Having a "management engine" with direct access to the network and to memory is questionable in itself. Its code being secret indicates there's probably something bad going in. If it only does what Intel says it does, it doesn't need to be secret.
Unfortunately, a "management engine" with some degree of control over the CPU is necessary for, well, management. As in remote management, which is something that big corps with thousands of machines want, and the more control it gives the better.
The code itself is as secret as the code of any proprietary Windows-based remote administration tool they could supply as a poor man's substitute if the ME didn't exist. It's just how this industry works.
This doesn't indicate that there is anything "bad" going on. What is bad is that Intel, being the cheap bastards they are, combined this remote management and DRM, virtualization, TPM, CPU initialization and hell knows what else into one blob running on one MCU with no way to separate and disable the unneeded/unwanted/buggy/vulnerable garbage from actually useful functionality. And that such critical part is closed to third party scrutiny.
This is a bit of a fig leaf. If it was just for enterprise users there would be no reason to impose it on everyone. It would be positioned as an enterprise exclusive with a price premium.
The fact that both AMD and ARM integrated similar technologies at around the same time is too much coincidence.
All the signs point to bad actors but for some the bar of evidence is either another Snowden level sacrifice or Intel providing a signed confession. Both improbable and unrealistic. In many ways the detail, scale and scope of revelations in the past 5-10 years make skepticism and hard questions essential. The benefit of doubt has long moved the other way. This alternative is a kind of forced naiveté and denial.
> The fact that both AMD and ARM integrated similar technologies at around the same time is too much coincidence.
Don't believe the FSF's FUD. TrustZone is really not comparable at all to Intel's Management Engine or AMD's Secure Processor:
* TrustZone is an operating mode of the CPU, not a separate processor. Fundamentally, it's not all that different from supervisor mode; it's just more privileged. (If you really wanted, you could probably write an OS that ran parts of the kernel in TrustZone.)
* You don't have to have anything running under TrustZone. Indeed, most processors which support TrustZone (e.g, most Android phones) aren't using it at all.

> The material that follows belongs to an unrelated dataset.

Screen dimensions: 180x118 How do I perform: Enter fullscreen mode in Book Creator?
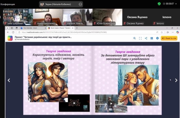click(x=140, y=38)
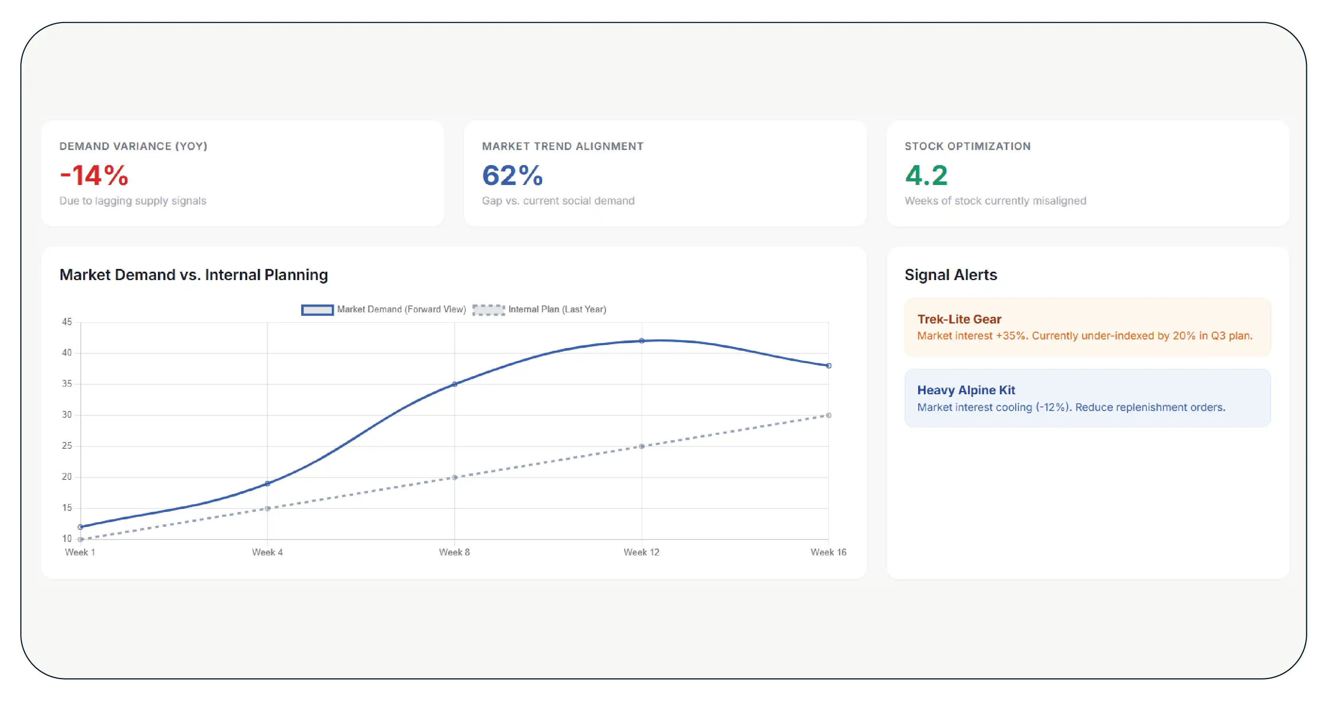
Task: Click the Market Demand (Forward View) legend label
Action: coord(401,309)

* The TrustZone specification is publicly available [1]. You can read about it all you want. (If you're brave enough and have the right development tools, you can even write code to run in it.)
* ARM's reference implementation of a TrustZone OS is also publicly available [2]. If you're curious how it works, you can see for yourself. (This doesn't include the application code which may be present in specific implementations, of course.)
Don't believe anti-FSF FUD. If you think they have an issue with TrustZone itself, as opposed to devices using it without owner's control, I'd love to see the links.
> If it was just for enterprise users there would be no reason to impose it on everyone. It would be positioned as an enterprise exclusive with a price premium.
AMT is positioned as enterprise exclusive with a price premium, that's how Intel's pricing usually works. The underlying hardware (the ME) is not, because it's used for other things too. On old chipsets you can clear the ME firmware and the computer will miss some weird features but otherwise work, on newer chipsets it won't work at all. That's why every chip has the ME even if many chips don't have the AMT.
> The fact that both AMD and ARM integrated similar technologies at around the same time is too much coincidence.
For the sake of argument more than anything, were AMD even remotely competitive with Intel in the enterprise sector at the time they introduced their version of this technology? Sure, they might need it one day (which may be soon) and it'd be nice to have it out there and supported, but I'm not totally convinced by this argument.
Unfortunately though, too many of them still seem to make the connection. eg looking through Shodan quickly just now still shows potentially 1k+ examples. Ugh. :(
But you're right that it's a lot less than is likely present for this AMT problem.
Intel ME has a DRM app called "Protected Audio-Video Path" [1], which obviously has to be secret.
As to whether anything actually uses the PAVP functionality, I have no idea. I wouldn't be surprised if it was something Intel included to try to push Atom-based set top boxes or whatever.
This is incorrect. The management engine is used for a wide variety of tasks, from DRM to providing a TPM to anti-theft code. The AMT functionality (which is where this vulnerability is) is intended for remote management of laptops and workstations. It's usually not present on anything but low-end servers.
Sure, but say you're Intel and pitching the technology to Hollywood. Open source would make the entertainment industry nervous. And Intel isn't in a bargaining position, since Hollywood would be more than happy to just shut x86 PCs out of content.
(Needless to say, I'm offering an explanation as to why the Intel ME is what it is, not defending it. I think it's pointless. After all, it's likely that PCs are just not going to get content in the future, given that consumers use set-top boxes that use embedded architectures instead of x86 PCs and Intel has failed in mobile.)
I'm pretty sure only its keys really need to be secret, but hiding the code may provide some extra security by obscurity if the code happens to have bugs.